"""

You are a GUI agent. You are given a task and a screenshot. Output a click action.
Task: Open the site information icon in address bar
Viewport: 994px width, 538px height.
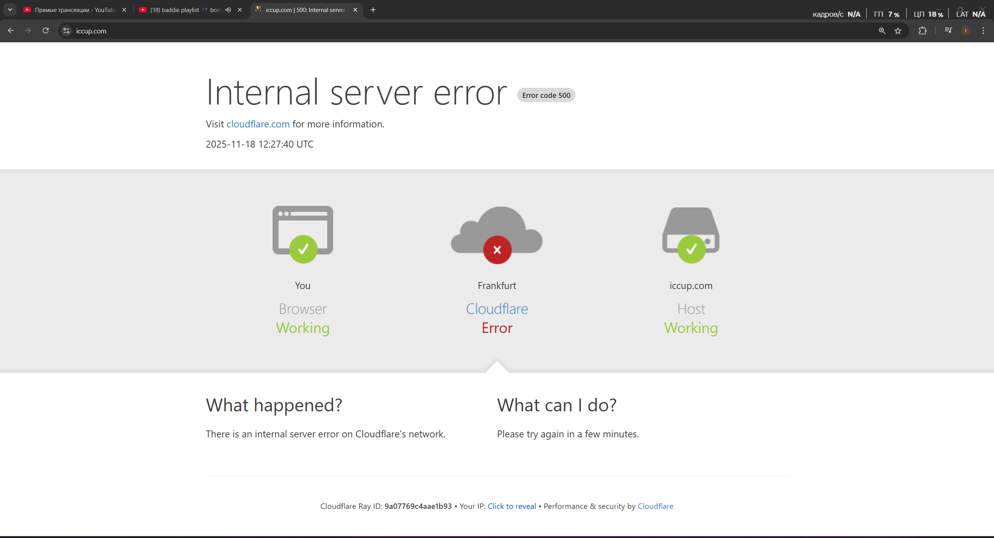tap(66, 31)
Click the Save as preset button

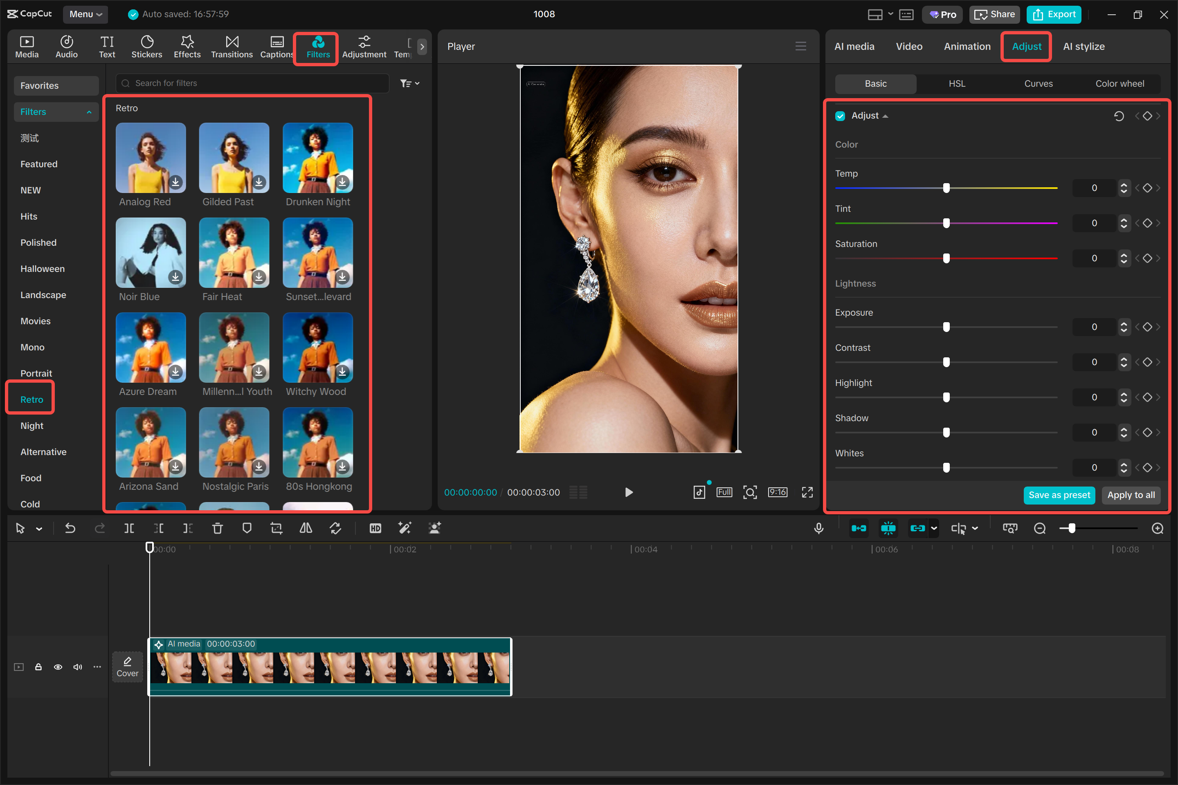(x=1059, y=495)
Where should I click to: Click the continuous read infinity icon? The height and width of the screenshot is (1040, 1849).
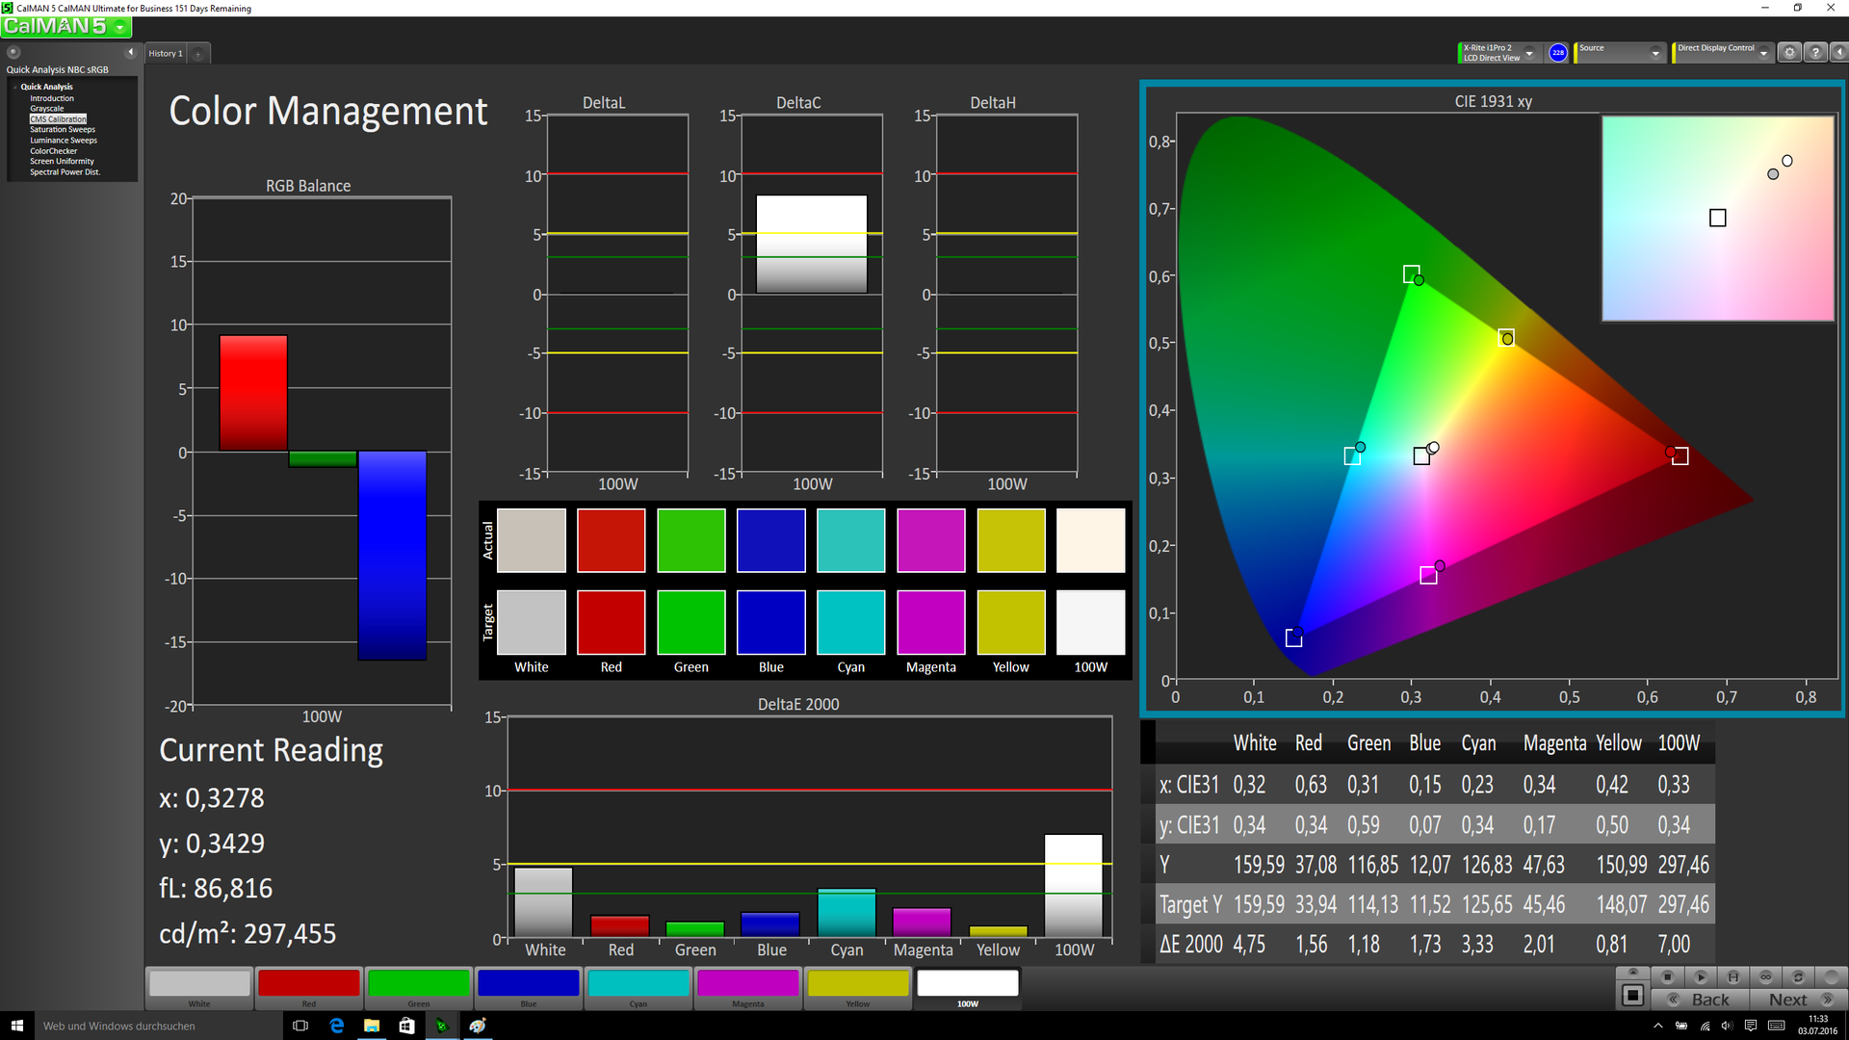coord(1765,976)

"""

**Task requirements**
Write out only the lines from the one that contains "Click the Save as preset button" through the last line of the records above, both included, word for word and without the pictures.

**Completed exercise**
Click the Save as preset button

(x=1059, y=495)
Where should I click to: Click the continuous read infinity icon? The height and width of the screenshot is (1040, 1849).
coord(1765,976)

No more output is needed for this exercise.